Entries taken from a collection
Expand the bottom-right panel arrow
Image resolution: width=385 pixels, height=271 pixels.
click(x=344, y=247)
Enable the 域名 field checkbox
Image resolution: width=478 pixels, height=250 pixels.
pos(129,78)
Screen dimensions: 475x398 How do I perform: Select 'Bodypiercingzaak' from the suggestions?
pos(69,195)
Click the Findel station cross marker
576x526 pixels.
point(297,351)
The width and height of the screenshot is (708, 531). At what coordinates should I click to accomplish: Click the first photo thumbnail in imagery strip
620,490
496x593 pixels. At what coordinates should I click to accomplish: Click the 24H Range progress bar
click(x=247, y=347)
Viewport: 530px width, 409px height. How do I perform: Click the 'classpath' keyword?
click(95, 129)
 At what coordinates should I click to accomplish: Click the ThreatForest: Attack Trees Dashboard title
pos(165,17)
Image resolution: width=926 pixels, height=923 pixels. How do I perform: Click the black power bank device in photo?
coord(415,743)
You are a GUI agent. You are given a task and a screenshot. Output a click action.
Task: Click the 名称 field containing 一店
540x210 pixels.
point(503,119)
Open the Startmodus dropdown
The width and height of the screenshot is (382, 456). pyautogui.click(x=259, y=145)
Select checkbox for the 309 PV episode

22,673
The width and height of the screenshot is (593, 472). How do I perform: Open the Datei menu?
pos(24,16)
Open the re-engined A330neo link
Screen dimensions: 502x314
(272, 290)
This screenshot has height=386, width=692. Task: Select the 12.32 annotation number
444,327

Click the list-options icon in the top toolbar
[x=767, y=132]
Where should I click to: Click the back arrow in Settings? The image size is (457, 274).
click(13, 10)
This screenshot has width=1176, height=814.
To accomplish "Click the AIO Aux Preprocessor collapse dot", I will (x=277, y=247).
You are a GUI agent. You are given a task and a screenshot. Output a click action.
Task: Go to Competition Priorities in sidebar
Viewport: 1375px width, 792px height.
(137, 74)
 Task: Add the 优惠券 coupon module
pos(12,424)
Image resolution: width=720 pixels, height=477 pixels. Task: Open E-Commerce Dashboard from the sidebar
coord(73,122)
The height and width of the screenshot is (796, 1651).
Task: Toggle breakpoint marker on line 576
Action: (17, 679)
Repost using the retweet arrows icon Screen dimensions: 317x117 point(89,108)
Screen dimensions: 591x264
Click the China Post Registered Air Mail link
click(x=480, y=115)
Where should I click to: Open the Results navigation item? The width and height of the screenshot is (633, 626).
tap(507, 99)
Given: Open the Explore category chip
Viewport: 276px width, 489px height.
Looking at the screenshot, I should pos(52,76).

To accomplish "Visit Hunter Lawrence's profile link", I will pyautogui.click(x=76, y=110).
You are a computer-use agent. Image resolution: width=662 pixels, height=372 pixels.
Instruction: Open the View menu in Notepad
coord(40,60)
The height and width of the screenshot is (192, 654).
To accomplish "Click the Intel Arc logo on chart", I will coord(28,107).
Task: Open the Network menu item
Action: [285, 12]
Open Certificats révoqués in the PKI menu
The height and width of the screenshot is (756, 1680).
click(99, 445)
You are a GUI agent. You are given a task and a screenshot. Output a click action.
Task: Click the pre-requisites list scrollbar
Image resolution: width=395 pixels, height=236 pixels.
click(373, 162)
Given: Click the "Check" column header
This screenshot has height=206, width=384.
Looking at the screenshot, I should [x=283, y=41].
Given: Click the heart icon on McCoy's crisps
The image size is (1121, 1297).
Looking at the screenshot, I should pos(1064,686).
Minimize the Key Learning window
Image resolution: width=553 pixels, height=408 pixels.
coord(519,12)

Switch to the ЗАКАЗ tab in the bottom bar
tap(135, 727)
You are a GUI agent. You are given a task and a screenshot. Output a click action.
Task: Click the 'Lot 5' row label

• TASK TO COMPLETE
All the records, as written, must be given again.

• WORKED SOLUTION
Expand the bottom-right panel arrow
Image resolution: width=385 pixels, height=271 pixels.
click(x=344, y=247)
Enable the 域名 field checkbox
Image resolution: width=478 pixels, height=250 pixels.
pos(129,78)
Screen dimensions: 475x398 How do I perform: Select 'Bodypiercingzaak' from the suggestions?
pos(69,195)
Click the Findel station cross marker
576x526 pixels.
point(297,351)
The width and height of the screenshot is (708, 531). At what coordinates should I click to accomplish: Click the first photo thumbnail in imagery strip
620,490
496x593 pixels. At what coordinates should I click to accomplish: Click the 24H Range progress bar
click(x=247, y=347)
Viewport: 530px width, 409px height. How do I perform: Click the 'classpath' keyword?
click(95, 129)
 At what coordinates should I click to accomplish: Click the ThreatForest: Attack Trees Dashboard title
pos(165,17)
Image resolution: width=926 pixels, height=923 pixels. How do I perform: Click the black power bank device in photo?
coord(415,743)
You are a GUI agent. You are given a task and a screenshot. Output a click action.
Task: Click the 名称 field containing 一店
540x210 pixels.
point(503,119)
Open the Startmodus dropdown
The width and height of the screenshot is (382, 456). pyautogui.click(x=259, y=145)
Select checkbox for the 309 PV episode

22,673
The width and height of the screenshot is (593, 472). How do I perform: Open the Datei menu?
pos(24,16)
Open the re-engined A330neo link
Screen dimensions: 502x314
(272, 290)
This screenshot has height=386, width=692. Task: Select the 12.32 annotation number
444,327

Click the list-options icon in the top toolbar
[x=767, y=132]
Where should I click to: Click the back arrow in Settings? The image size is (457, 274).
click(13, 10)
This screenshot has width=1176, height=814.
To accomplish "Click the AIO Aux Preprocessor collapse dot", I will (x=277, y=247).
You are a GUI agent. You are given a task and a screenshot. Output a click action.
Task: Go to Competition Priorities in sidebar
Viewport: 1375px width, 792px height.
(137, 74)
 Task: Add the 优惠券 coupon module
pos(12,424)
Image resolution: width=720 pixels, height=477 pixels. Task: Open E-Commerce Dashboard from the sidebar
coord(73,122)
The height and width of the screenshot is (796, 1651).
Task: Toggle breakpoint marker on line 576
Action: (17, 679)
Repost using the retweet arrows icon Screen dimensions: 317x117 point(89,108)
Screen dimensions: 591x264
Click the China Post Registered Air Mail link
click(x=480, y=115)
Where should I click to: Open the Results navigation item? The width and height of the screenshot is (633, 626).
tap(507, 99)
Given: Open the Explore category chip
Viewport: 276px width, 489px height.
Looking at the screenshot, I should pos(52,76).

To accomplish "Visit Hunter Lawrence's profile link", I will pyautogui.click(x=76, y=110).
You are a computer-use agent. Image resolution: width=662 pixels, height=372 pixels.
Instruction: Open the View menu in Notepad
coord(40,60)
The height and width of the screenshot is (192, 654).
To accomplish "Click the Intel Arc logo on chart", I will coord(28,107).
Task: Open the Network menu item
Action: [285, 12]
Open Certificats révoqués in the PKI menu
The height and width of the screenshot is (756, 1680).
click(99, 445)
You are a GUI agent. You are given a task and a screenshot. Output a click action.
Task: Click the pre-requisites list scrollbar
Image resolution: width=395 pixels, height=236 pixels.
click(373, 162)
Given: Click the "Check" column header
This screenshot has height=206, width=384.
Looking at the screenshot, I should [x=283, y=41].
Given: Click the heart icon on McCoy's crisps
The image size is (1121, 1297).
Looking at the screenshot, I should pos(1064,686).
Minimize the Key Learning window
Image resolution: width=553 pixels, height=408 pixels.
coord(519,12)

Switch to the ЗАКАЗ tab in the bottom bar
tap(135, 727)
You are a GUI agent. You are given a task and a screenshot. Output a click action.
Task: Click the 'Lot 5' row label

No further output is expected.